§ THE REQUEST
Copy the following records verbatim, reproducing every line without changes.

§ PROVIDED ENTRIES
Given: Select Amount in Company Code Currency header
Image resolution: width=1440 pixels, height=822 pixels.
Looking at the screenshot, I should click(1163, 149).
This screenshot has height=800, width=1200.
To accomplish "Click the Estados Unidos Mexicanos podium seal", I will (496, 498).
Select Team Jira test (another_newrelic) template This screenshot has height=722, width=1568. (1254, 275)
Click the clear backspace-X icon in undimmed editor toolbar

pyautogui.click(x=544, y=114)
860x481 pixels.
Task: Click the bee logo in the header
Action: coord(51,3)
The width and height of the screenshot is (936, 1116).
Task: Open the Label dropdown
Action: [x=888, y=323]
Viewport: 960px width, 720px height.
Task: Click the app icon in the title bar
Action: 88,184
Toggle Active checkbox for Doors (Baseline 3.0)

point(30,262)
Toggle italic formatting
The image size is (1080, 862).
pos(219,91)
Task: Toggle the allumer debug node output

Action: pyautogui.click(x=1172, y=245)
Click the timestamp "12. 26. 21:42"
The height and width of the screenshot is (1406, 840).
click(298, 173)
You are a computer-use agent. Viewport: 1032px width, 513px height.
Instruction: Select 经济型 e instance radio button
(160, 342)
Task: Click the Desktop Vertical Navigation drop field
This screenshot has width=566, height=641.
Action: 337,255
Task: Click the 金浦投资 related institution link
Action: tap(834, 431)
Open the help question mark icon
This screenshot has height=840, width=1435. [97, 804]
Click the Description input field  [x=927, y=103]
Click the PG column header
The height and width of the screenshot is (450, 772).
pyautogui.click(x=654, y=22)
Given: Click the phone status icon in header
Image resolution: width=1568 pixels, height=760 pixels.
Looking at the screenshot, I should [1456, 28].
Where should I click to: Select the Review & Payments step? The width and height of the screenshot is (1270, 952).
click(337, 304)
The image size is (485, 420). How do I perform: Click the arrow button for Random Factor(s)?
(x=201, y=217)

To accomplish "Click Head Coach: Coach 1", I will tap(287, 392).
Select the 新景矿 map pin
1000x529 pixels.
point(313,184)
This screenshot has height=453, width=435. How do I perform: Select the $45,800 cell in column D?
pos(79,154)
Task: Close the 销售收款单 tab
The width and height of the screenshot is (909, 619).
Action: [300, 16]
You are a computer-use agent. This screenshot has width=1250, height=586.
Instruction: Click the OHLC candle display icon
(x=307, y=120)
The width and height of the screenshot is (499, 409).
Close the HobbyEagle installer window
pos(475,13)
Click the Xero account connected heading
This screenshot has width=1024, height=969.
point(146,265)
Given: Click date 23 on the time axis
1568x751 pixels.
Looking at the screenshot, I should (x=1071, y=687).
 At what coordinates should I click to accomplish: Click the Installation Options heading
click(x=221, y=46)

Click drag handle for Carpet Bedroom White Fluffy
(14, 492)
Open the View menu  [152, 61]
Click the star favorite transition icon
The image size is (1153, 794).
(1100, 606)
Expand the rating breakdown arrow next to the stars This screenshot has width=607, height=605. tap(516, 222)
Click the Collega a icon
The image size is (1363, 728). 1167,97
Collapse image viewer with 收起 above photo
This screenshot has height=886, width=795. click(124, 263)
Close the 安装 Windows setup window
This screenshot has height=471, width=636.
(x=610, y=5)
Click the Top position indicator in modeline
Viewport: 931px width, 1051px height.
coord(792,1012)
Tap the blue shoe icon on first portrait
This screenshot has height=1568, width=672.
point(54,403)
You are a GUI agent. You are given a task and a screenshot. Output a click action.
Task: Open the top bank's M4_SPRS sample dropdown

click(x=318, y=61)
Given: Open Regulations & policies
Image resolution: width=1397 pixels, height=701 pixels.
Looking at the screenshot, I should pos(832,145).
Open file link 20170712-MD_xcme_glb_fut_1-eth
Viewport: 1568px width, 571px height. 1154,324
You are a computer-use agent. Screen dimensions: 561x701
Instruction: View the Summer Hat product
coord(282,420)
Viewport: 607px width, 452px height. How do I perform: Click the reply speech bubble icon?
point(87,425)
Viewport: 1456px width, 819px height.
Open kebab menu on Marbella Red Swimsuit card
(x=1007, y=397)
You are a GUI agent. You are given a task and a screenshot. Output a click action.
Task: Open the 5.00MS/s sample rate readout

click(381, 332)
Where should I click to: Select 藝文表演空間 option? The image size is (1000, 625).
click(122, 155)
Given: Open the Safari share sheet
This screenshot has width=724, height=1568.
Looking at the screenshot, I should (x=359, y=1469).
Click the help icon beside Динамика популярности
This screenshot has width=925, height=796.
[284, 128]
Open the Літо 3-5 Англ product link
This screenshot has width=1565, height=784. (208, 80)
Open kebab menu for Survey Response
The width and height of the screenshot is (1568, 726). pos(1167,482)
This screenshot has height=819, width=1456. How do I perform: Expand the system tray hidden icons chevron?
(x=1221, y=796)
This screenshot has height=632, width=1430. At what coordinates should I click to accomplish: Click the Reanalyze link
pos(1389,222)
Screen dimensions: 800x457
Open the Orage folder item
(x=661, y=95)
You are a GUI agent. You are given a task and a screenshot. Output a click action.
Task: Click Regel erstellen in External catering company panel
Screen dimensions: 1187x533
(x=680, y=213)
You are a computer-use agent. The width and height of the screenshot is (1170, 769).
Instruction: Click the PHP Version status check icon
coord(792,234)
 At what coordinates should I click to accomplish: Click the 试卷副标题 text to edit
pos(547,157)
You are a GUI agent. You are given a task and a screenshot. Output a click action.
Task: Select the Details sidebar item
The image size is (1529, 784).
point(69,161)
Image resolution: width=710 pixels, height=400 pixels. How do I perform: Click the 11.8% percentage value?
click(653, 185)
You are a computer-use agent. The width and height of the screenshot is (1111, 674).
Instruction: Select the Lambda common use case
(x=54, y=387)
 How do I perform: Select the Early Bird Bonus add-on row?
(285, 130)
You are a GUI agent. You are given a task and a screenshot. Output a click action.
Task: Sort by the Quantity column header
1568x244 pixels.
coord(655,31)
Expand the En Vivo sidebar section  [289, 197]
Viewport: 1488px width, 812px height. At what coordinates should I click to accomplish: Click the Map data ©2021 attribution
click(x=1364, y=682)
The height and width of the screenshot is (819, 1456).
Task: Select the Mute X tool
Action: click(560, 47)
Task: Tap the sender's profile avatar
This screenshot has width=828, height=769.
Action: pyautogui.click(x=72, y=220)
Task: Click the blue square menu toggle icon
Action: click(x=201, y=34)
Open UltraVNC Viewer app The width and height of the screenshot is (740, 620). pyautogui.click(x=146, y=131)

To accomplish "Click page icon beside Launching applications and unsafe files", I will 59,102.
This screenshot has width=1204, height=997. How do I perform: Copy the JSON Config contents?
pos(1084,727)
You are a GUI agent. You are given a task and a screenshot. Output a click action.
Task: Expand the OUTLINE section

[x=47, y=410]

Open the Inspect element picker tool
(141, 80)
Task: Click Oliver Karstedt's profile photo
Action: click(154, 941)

§ IN RESPONSE
Given: Select Amount in Company Code Currency header
Image resolution: width=1440 pixels, height=822 pixels.
Looking at the screenshot, I should click(1163, 149).
This screenshot has height=800, width=1200.
To accomplish "Click the Estados Unidos Mexicanos podium seal", I will (496, 498).
Select Team Jira test (another_newrelic) template This screenshot has height=722, width=1568. (1254, 275)
Click the clear backspace-X icon in undimmed editor toolbar

pyautogui.click(x=544, y=114)
860x481 pixels.
Task: Click the bee logo in the header
Action: coord(51,3)
The width and height of the screenshot is (936, 1116).
Task: Open the Label dropdown
Action: [x=888, y=323]
Viewport: 960px width, 720px height.
Task: Click the app icon in the title bar
Action: 88,184
Toggle Active checkbox for Doors (Baseline 3.0)

point(30,262)
Toggle italic formatting
The image size is (1080, 862).
pos(219,91)
Task: Toggle the allumer debug node output

Action: pyautogui.click(x=1172, y=245)
Click the timestamp "12. 26. 21:42"
The height and width of the screenshot is (1406, 840).
click(298, 173)
You are a computer-use agent. Viewport: 1032px width, 513px height.
Instruction: Select 经济型 e instance radio button
(160, 342)
Task: Click the Desktop Vertical Navigation drop field
This screenshot has width=566, height=641.
Action: 337,255
Task: Click the 金浦投资 related institution link
Action: tap(834, 431)
Open the help question mark icon
This screenshot has height=840, width=1435. [97, 804]
Click the Description input field  [x=927, y=103]
Click the PG column header
The height and width of the screenshot is (450, 772).
pyautogui.click(x=654, y=22)
Given: Click the phone status icon in header
Image resolution: width=1568 pixels, height=760 pixels.
Looking at the screenshot, I should [1456, 28].
Where should I click to: Select the Review & Payments step? The width and height of the screenshot is (1270, 952).
click(337, 304)
The image size is (485, 420). How do I perform: Click the arrow button for Random Factor(s)?
(x=201, y=217)

To accomplish "Click Head Coach: Coach 1", I will tap(287, 392).
Select the 新景矿 map pin
1000x529 pixels.
point(313,184)
This screenshot has height=453, width=435. How do I perform: Select the $45,800 cell in column D?
pos(79,154)
Task: Close the 销售收款单 tab
The width and height of the screenshot is (909, 619).
Action: [300, 16]
You are a computer-use agent. This screenshot has width=1250, height=586.
Instruction: Click the OHLC candle display icon
(x=307, y=120)
The width and height of the screenshot is (499, 409).
Close the HobbyEagle installer window
pos(475,13)
Click the Xero account connected heading
This screenshot has width=1024, height=969.
point(146,265)
Given: Click date 23 on the time axis
1568x751 pixels.
Looking at the screenshot, I should (x=1071, y=687).
 At what coordinates should I click to accomplish: Click the Installation Options heading
click(x=221, y=46)

Click drag handle for Carpet Bedroom White Fluffy
(14, 492)
Open the View menu  [152, 61]
Click the star favorite transition icon
The image size is (1153, 794).
(1100, 606)
Expand the rating breakdown arrow next to the stars This screenshot has width=607, height=605. tap(516, 222)
Click the Collega a icon
The image size is (1363, 728). 1167,97
Collapse image viewer with 收起 above photo
This screenshot has height=886, width=795. click(124, 263)
Close the 安装 Windows setup window
This screenshot has height=471, width=636.
(x=610, y=5)
Click the Top position indicator in modeline
Viewport: 931px width, 1051px height.
coord(792,1012)
Tap the blue shoe icon on first portrait
This screenshot has height=1568, width=672.
point(54,403)
You are a GUI agent. You are given a task and a screenshot. Output a click action.
Task: Open the top bank's M4_SPRS sample dropdown

click(x=318, y=61)
Given: Open Regulations & policies
Image resolution: width=1397 pixels, height=701 pixels.
Looking at the screenshot, I should pos(832,145).
Open file link 20170712-MD_xcme_glb_fut_1-eth
Viewport: 1568px width, 571px height. 1154,324
You are a computer-use agent. Screen dimensions: 561x701
Instruction: View the Summer Hat product
coord(282,420)
Viewport: 607px width, 452px height. How do I perform: Click the reply speech bubble icon?
point(87,425)
Viewport: 1456px width, 819px height.
Open kebab menu on Marbella Red Swimsuit card
(x=1007, y=397)
You are a GUI agent. You are given a task and a screenshot. Output a click action.
Task: Open the 5.00MS/s sample rate readout

click(381, 332)
Where should I click to: Select 藝文表演空間 option? The image size is (1000, 625).
click(122, 155)
Given: Open the Safari share sheet
This screenshot has width=724, height=1568.
Looking at the screenshot, I should (x=359, y=1469).
Click the help icon beside Динамика популярности
This screenshot has width=925, height=796.
[284, 128]
Open the Літо 3-5 Англ product link
This screenshot has width=1565, height=784. (208, 80)
Open kebab menu for Survey Response
The width and height of the screenshot is (1568, 726). pos(1167,482)
This screenshot has height=819, width=1456. How do I perform: Expand the system tray hidden icons chevron?
(x=1221, y=796)
This screenshot has height=632, width=1430. At what coordinates should I click to accomplish: Click the Reanalyze link
pos(1389,222)
Screen dimensions: 800x457
Open the Orage folder item
(x=661, y=95)
You are a GUI agent. You are given a task and a screenshot. Output a click action.
Task: Click Regel erstellen in External catering company panel
Screen dimensions: 1187x533
(x=680, y=213)
You are a computer-use agent. The width and height of the screenshot is (1170, 769).
Instruction: Click the PHP Version status check icon
coord(792,234)
 At what coordinates should I click to accomplish: Click the 试卷副标题 text to edit
pos(547,157)
You are a GUI agent. You are given a task and a screenshot. Output a click action.
Task: Select the Details sidebar item
The image size is (1529, 784).
point(69,161)
Image resolution: width=710 pixels, height=400 pixels. How do I perform: Click the 11.8% percentage value?
click(653, 185)
You are a computer-use agent. The width and height of the screenshot is (1111, 674).
Instruction: Select the Lambda common use case
(x=54, y=387)
 How do I perform: Select the Early Bird Bonus add-on row?
(285, 130)
You are a GUI agent. You are given a task and a screenshot. Output a click action.
Task: Sort by the Quantity column header
1568x244 pixels.
coord(655,31)
Expand the En Vivo sidebar section  [289, 197]
Viewport: 1488px width, 812px height. At what coordinates should I click to accomplish: Click the Map data ©2021 attribution
click(x=1364, y=682)
The height and width of the screenshot is (819, 1456).
Task: Select the Mute X tool
Action: click(560, 47)
Task: Tap the sender's profile avatar
This screenshot has width=828, height=769.
Action: pyautogui.click(x=72, y=220)
Task: Click the blue square menu toggle icon
Action: click(x=201, y=34)
Open UltraVNC Viewer app The width and height of the screenshot is (740, 620). pyautogui.click(x=146, y=131)

To accomplish "Click page icon beside Launching applications and unsafe files", I will 59,102.
This screenshot has width=1204, height=997. How do I perform: Copy the JSON Config contents?
pos(1084,727)
You are a GUI agent. You are given a task and a screenshot. Output a click action.
Task: Expand the OUTLINE section

[x=47, y=410]

Open the Inspect element picker tool
(141, 80)
Task: Click Oliver Karstedt's profile photo
Action: click(154, 941)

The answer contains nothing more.